Para tu ducha: ¿es mejor un grifo monomando o binomando?

Cuando decides poner una ducha en tu baño cualquier accesorio es indispensable y el grifo no iba a ser menos. Existen tantas variedades y tipos que es importante que elijas el adecuado a tus necesidades y tus prioridades. Una de las principales elecciones que debes tomar es si quieres un monomando o un binomando. ¿Cuáles son las diferencias? Sigue leyendo y te mostraremos cuáles son las características que debes tener en cuenta para tu elección.
¿Qué diferencia a un grifo monomando de un binomando?
La principal diferencia está presente en su propio nombre. Mientras que el monomando cuenta con un mando, en el segundo caso cuenta con dos. Y esto, ¿en qué marca la diferencia? Pues sobre todo en la capacidad de regular la temperatura.
El grifo monomando a partir de un solo mando es capaz de ajustar la temperatura y la cantidad de agua que deja pasar. Esta opción proporciona mayor seguridad, comodidad y ahorro de agua.
Por su parte, el grifo binomando es una de las opciones más clásicas y con un grifo para el agua caliente y otro para la fría. El problema de este estilo es que es más complicado conseguir la temperatura ideal ya que debes combinar la cantidad de agua de cada una de los lados para lograr los grados que deseas.
Ambos tipos de grifos los puedes encontrar para todo tipo de elementos del baño, tanto para los lavabos, las duchas como los bidés. Lo habitual es que la opción que elijas se mantenga en todo el conjunto del baño.

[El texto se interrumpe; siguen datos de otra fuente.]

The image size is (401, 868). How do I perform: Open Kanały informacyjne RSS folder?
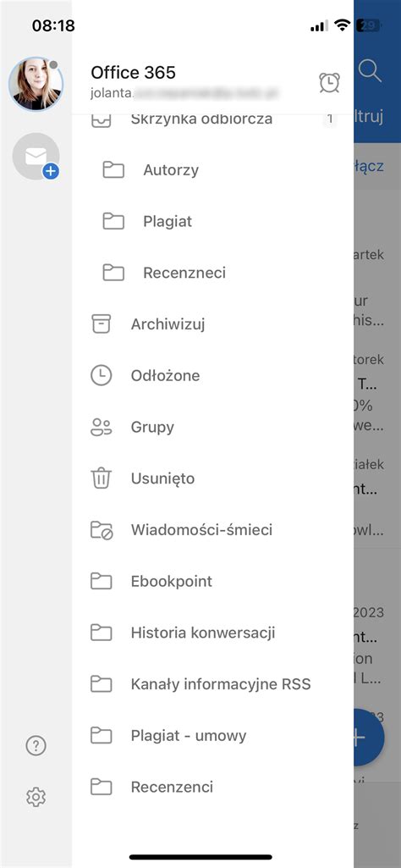pos(212,684)
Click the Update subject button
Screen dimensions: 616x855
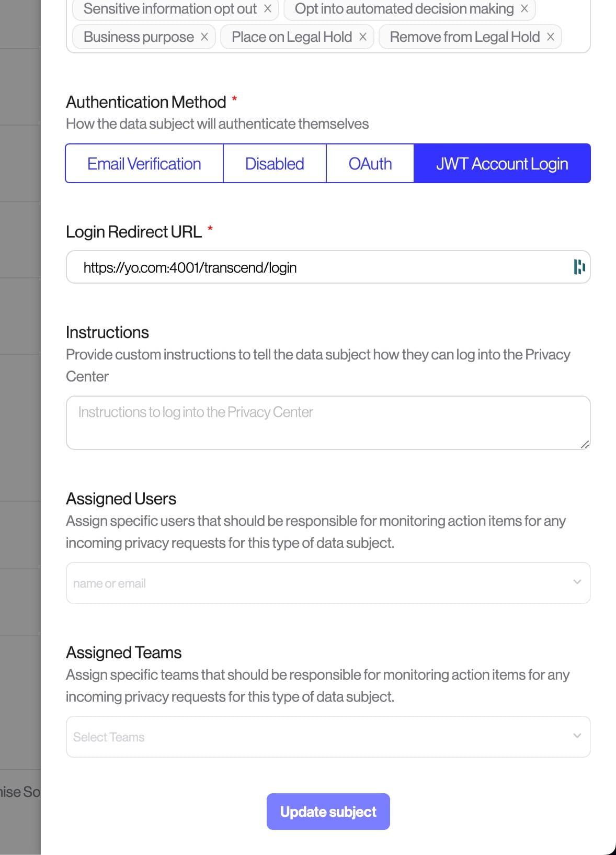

A la hora de escoger entre una opción u otra se suele tener en cuenta el estilo que se quiere seguir. La opción de los binomando suele estar destinada a los baños más tradicionales para mantener una visión clásica. En cambio, en el caso de los monomandos suele elegirse para aquellas decoraciones más modernas y de diferentes estilos ya que se adapta a cualquier diseño.
Actualmente contamos con otras opciones que también consiguen regular perfectamente la temperatura, aunque sean binomanos. Se trata de los grifos termostáticos. Este tipo de grifo cuenta con dos mandos, pero mientras que uno se encarga de determinar el caudal de agua, el otro se encarga de establecer la temperatura. Este estilo es una opción moderna que te ofrece el mejor mecanismo para regular los grados del agua.
A la hora de instalar los grifos en las duchas se puede realizar principalmente mediante dos formas. Puedes optar por empotrar el mando de los grifos en la pared o mediante un mural. Ambas son aceptables pero la que más suele utilizarse es la opción del mural por su simplicidad a la hora de instalarlo y de poder sustituirlo.
En el caso de la instalación empotrada requiere de una instalación más costosa y precisa. Para poder realizarla se deben tener unas características determinadas y necesitarás el visto bueno del fabricante ya que hay casos en los que no se recomienda.